Here are the photos I will be warping and blending into a mosaic:
Sunset taken from my apartment window.
Trees taken outside Lewis Hall.
Street and building outside Lewis Hall.
To find the 3x3 homography matrix, H, I set the last bottom-right entry to 1 and solved for the other 8 unknowns using least-squares.
Here is how I derived my least-squares setup:
For the sunset images, I wanted to warp the other sunset images to sunset1.jpg, so I defined corresponding points between sunset1.jpg and each sunset image.
For the tree images, I wanted to warp the other tree images to tree1.jpg, so I defined corresponding points between tree1.jpg and each tree image.
For the building images, I wanted to warp the other building images to building1.jpg, so I defined corresponding points between building1.jpg and each building image.

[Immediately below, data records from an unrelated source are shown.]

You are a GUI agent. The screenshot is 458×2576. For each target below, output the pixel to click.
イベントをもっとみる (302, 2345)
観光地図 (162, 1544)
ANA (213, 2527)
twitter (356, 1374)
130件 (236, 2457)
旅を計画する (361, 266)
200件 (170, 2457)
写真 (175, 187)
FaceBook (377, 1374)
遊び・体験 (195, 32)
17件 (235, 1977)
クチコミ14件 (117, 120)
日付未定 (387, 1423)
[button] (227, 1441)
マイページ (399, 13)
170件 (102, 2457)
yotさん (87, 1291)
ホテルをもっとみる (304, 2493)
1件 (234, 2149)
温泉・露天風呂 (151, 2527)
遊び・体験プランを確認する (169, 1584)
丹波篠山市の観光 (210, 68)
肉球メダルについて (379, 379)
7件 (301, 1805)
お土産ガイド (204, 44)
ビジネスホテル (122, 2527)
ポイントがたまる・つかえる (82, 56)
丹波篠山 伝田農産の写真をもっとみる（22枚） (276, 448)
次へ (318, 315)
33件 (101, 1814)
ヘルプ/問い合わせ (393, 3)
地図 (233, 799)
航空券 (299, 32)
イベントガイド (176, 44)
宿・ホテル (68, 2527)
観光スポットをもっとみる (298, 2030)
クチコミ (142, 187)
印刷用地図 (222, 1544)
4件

Once I have H, I can warp one source image into the perspective of another target image. To find the corresponding source coordinate for each target coordinate, I used the inverse of H to compute an inverse warp with interpolation. I used cv2.remap() to fill in the target pixels after I computed the source and target coordinates.
To test my warping, I rectified two images into a "front-parallel" or bird's eye view.
Tile in my apartment.
Window of Lewis Hall. The original image was very large so I had to resize it to be much smaller, so there's some blurring in the original image.
After warping, I attempted to blend my images into a mosaic.
Here's the sunset:
Here's the tree:
Here's the building:
The tree and building mosaics look pretty good but the sunset one not so much. I'm not sure what necessarily went wrong with the sunset mosaic since I used the same code and procedure. I'm thinking it's most likely due to the correspondence points I picked that caused the poor alignment and weird warping. Perhaps I should have picked more points or points that were more spread out in the image rather than condensed in an area. Or maybe I just wasn't accurate enough when manually picking the points.
The coolest thing that I've learned in this part is the power of the homography matrix. With at least 4 corresponding points for each image, you can transform one image into the perspective of another image. I think that's so fascinating and shows the power of matrices and linear algebra!
To automatically detect features, I used a Harris Interest Point Detector to get the Harris corners.
The Harris corners returns too many interest points, so I want to suppress most of them. I want to get a good number of interest points that are spread out among the image. To do this, I implemented adaptive non-maximal suppression. I calculated the minimum suppression radius for each interest point. I then took the top 500 interest points with the largest suppression radius.
For each interest point, I extracted the surrounding 20 pixels on each side for a 40x40 pixel patch. I then down-sampled this 40x40 patch into an 8x8 patch and normalized it so that the mean is 0 and the standard deviation is 1.
After getting interest points and feature descriptors, I want to find pairs of features that look similar and are likely to be good matches. To do this, for each patch in image 1, I calculated the SSD between that patch and all patches in image 2. I found the first and second nearest neighbors to the patch in image 1, which are the patches in image 2 with the smallest and second smallest SSD, respectively. If the ratio of the first nearest neighbor SSD to the second nearest neighbor SSD is less than a certain threshold, then I select that point in image 1 and the corresponding point in image 2 with the smallest SSD. If the ratio is larger than the threshold, then I discard the points.
To get rid of even more outliers in order to compute a robust homography estimate, I implemented 4-point RANSAC. In the RANSAC loop, I selected four feature pairs at random and computed the homography H between them. I then computed inliers where dist(p', Hp) is less than some threshold I declared. After the RANSAC loop, I kept the largest set of inliers and recomputed the least-squares H estimate on all of the inliers in the set.
Here's the building:
The trees in front of the building look a lot cleaner, more detailed, and less blurry in the automatically stitched mosaic than in the manually stitched mosaic. I'm glad this shows that my implementations for automatically finding feature points work quite well. I'm also glad this affirms that my warping from the previous part works.
Here's the tree:
I took some pictures of my living room to make a new mosaic.
For blending I used both np.maximum() and weighted averaging. np.maximum() worked pretty well on the building and tree, but I wanted to see if I could improve the blending for the other images..
Here's the sunset:
The alignment looks much better in the automatically stitched mosaic. So I'm pretty sure I had a poor choice of correspondence points when I did the manual stitching of the sunset mosaic.
The coolest thing that I've learned in this part is how cool and powerful Harris corners are. From getting Harris corners, you can automatically whittle them down to a few interest points to compute pretty robust homographies to stitch images together and create mosaics! It's pretty amazing how nearly the entire process of selecting feature pairs, computing homographies, warping images, and stitching them together to create mosaics can be automated!